- DOCUMENT EXTRACT -
Given a survival time $T$ with cumulative hazard $\Lambda(t)=\int_0^t \lambda(s) ds$, it
follows that \cite{}
with $E \sim Exp(1)$ (exponential with rate 1), that $\Lambda^{-1}(E)$ will have the
same distribution as $T$.

This provides the basis for simulations of survival times with a given hazard  and is 
a consequence of this simple calculation
$$
  P(\Lambda^{-1}(E) > t) = P(E > \Lambda(t)) = \exp( - \Lambda(t)) = P(T > t).
$$

Similarly if $T$ given $X$ have hazard on Cox form 
$$
  \lambda_0(t) \exp( X^T \beta)
$$
where $\beta$ is a $p$-dimensional regression coefficient and $\lambda_0(t)$ a baseline 
hazard funcion, 
then it is useful to observe also that 
$\Lambda^{-1}(E/HR)$ with $HR=\exp(X^T \beta)$ has the same distribution as $T$ given $X$. 

Therefore if the inverse of the cumulative hazard can be computed we can generate survival with 
a specified hazard function. One useful observation is note that for a piecewise linear continuous
cumulative hazard on an interval $[0,\tau]$ $\Lambda_l(t)$ it is easy to compute the inverse.

- PROVIDED MATERIAL -

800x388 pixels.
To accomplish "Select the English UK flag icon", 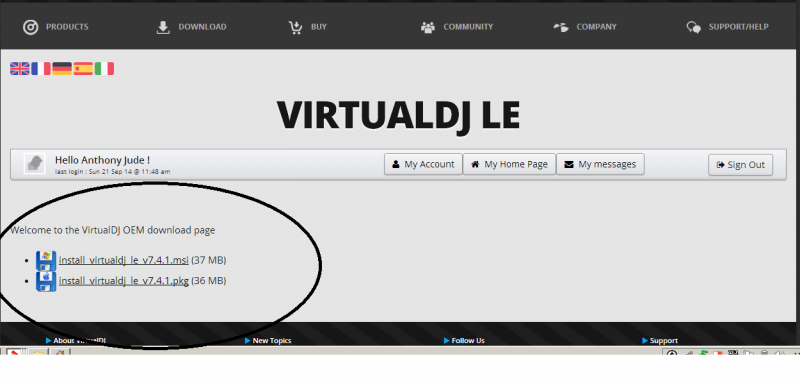I will (20, 68).
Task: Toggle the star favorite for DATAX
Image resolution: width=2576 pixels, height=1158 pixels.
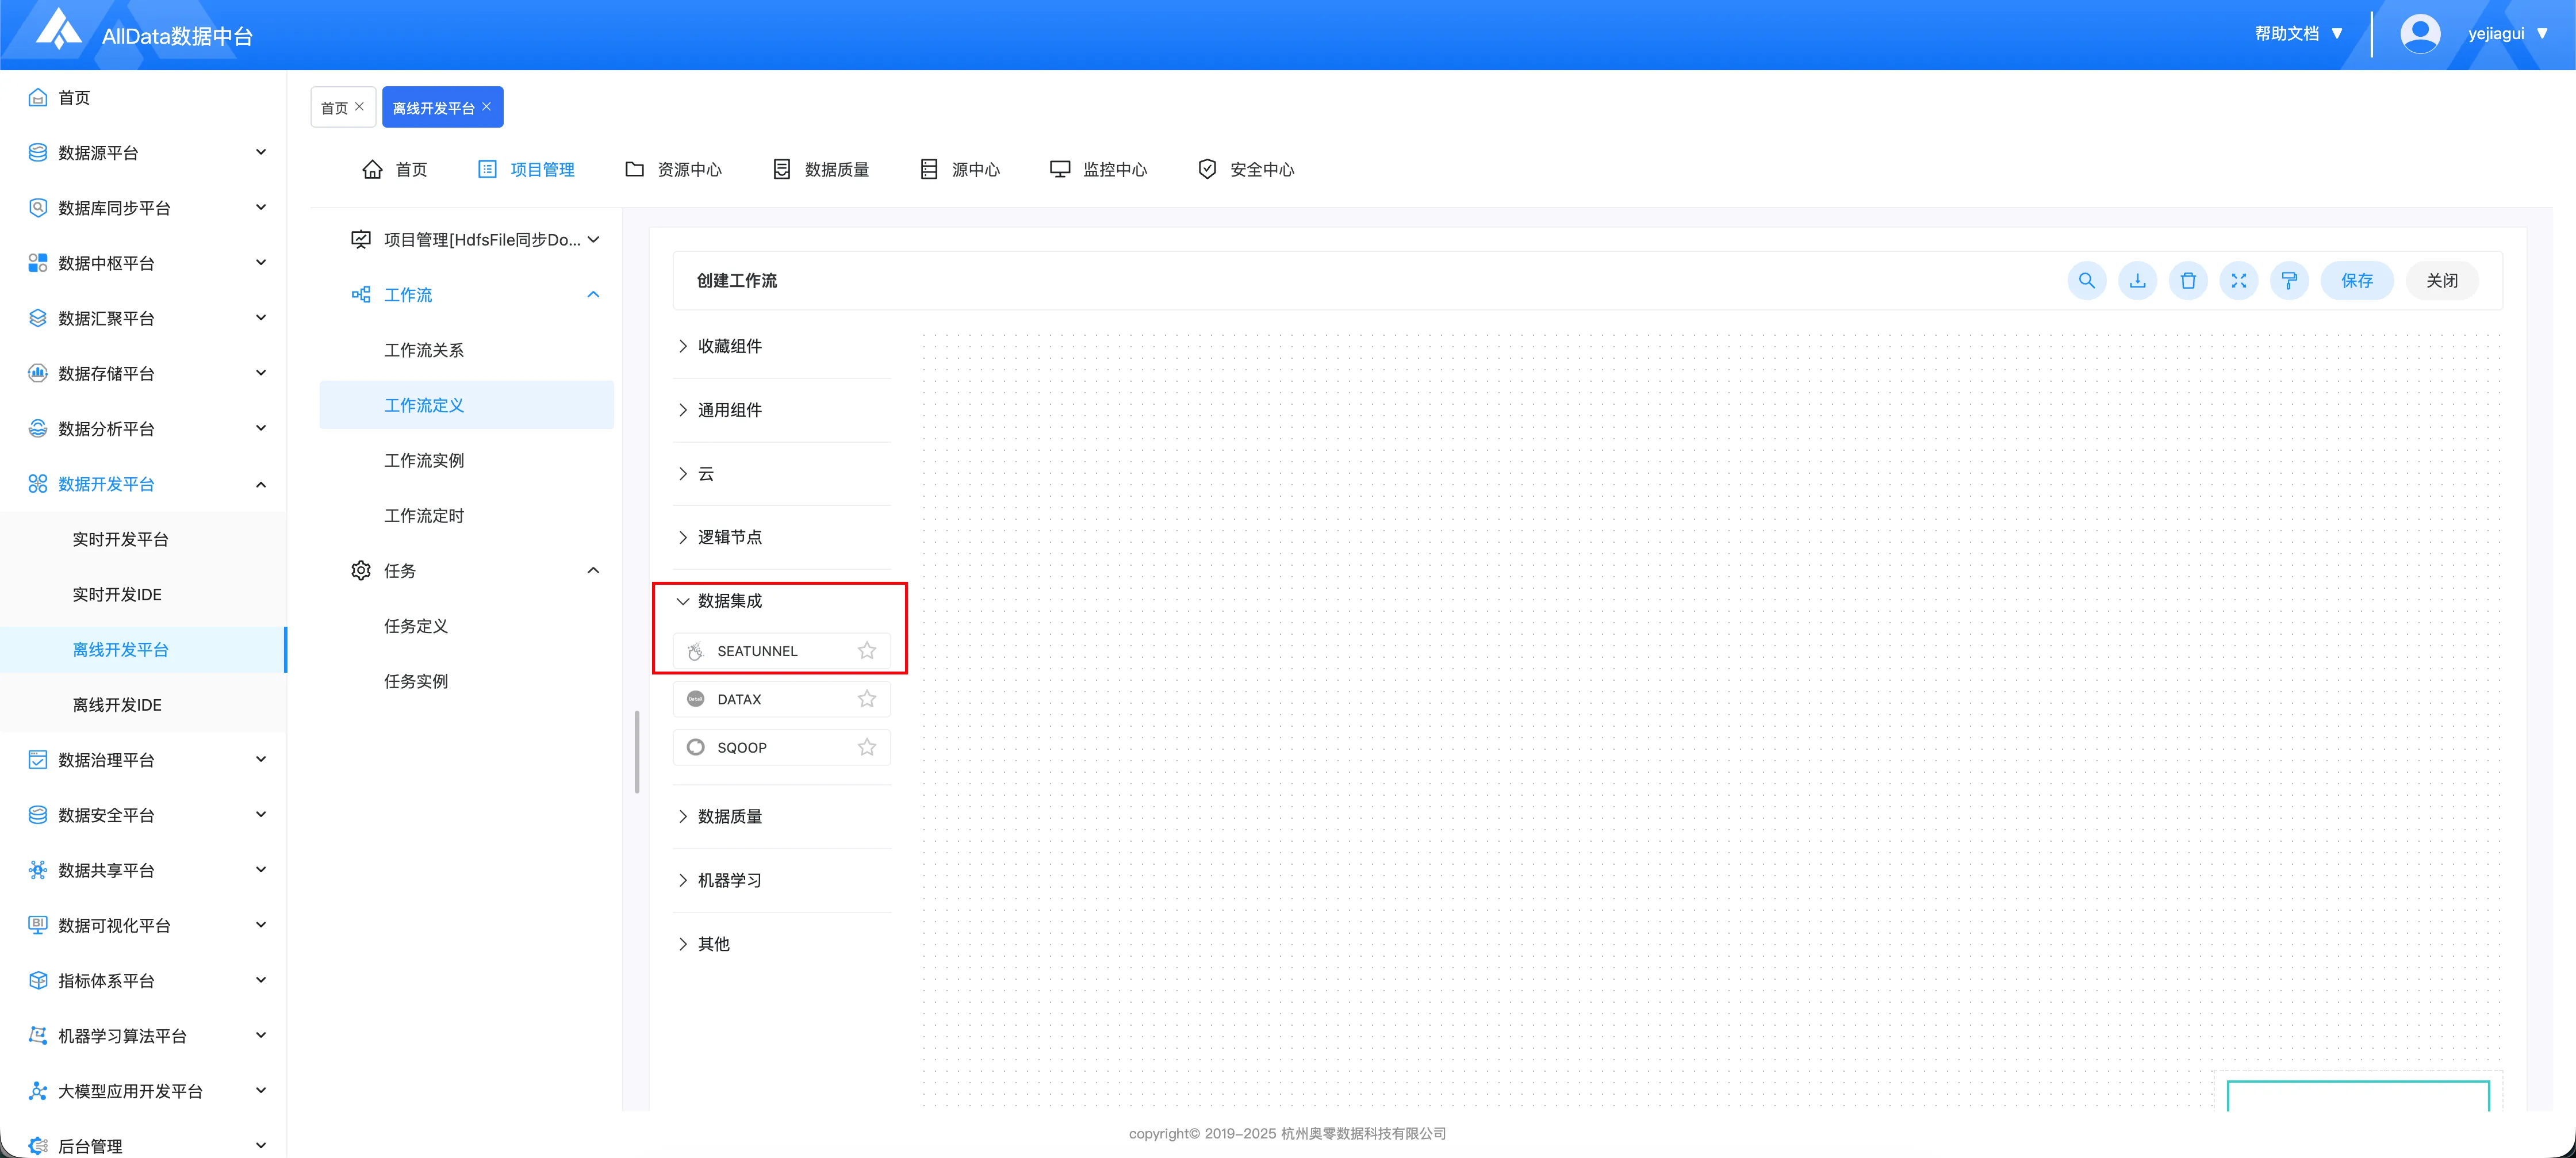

- COMPLETE THE FOLLOWING -
1. Answer these questions about the survival-time simulation text:
(a) What distribution does $E$ follow?
(b) What is the dimension of the regression coefficient $\beta$ in the Cox-form hazard?
(c) For which kind of cumulative hazard does the text say the inverse is easy to compute?
2. Write the next part of the survival-time simulation text, beginning right after its last sentence.
The listing was taken from a different source than the text.

- EXERCISE ANSWERS -
1.
(a) An exponential distribution with rate 1.
(b) It is $p$-dimensional.
(c) A piecewise linear continuous cumulative hazard on an interval $[0,\tau]$.

2.
Further, we can approximate any cumulative hazard with a piecewise linear continous 
cumulative hazard and then simulate data according to this approximation. Recall that fitting
the Cox model to data will give a piecewise constant cumulative hazard and the regression coefficients so 
with these at hand we can first approximate the piecewise constant "Breslow"-estimator with a linear
upper (or lower bound) by simply connecting the values by 
straight lines. 

# Delayed entry 

If $T$ given $X$ have hazard  on Cox form 
$$
  \lambda_0(t) \exp( X^T \beta)
$$
and we wish to generate data according to this hazard for those that are alive at time $s$, that is 
draw from the distribution of $T$ given $T>s$ (all given $X$ ), then we note that  
$$
\Lambda_0^{-1}( \Lambda_0(s) + E/HR)) 
$$
with $HR=\exp(X^T \beta))$ and with $E \sim Exp(1)$ has the distributiion we are after. 

This is again a consequence of a simple calculation
$$
  P_X(\Lambda^{-1}(\Lambda(s)+ E/HR) > t) = P_X(E > HR( \Lambda(t) - \Lambda(s)) ) = P_X(T>t | T>s)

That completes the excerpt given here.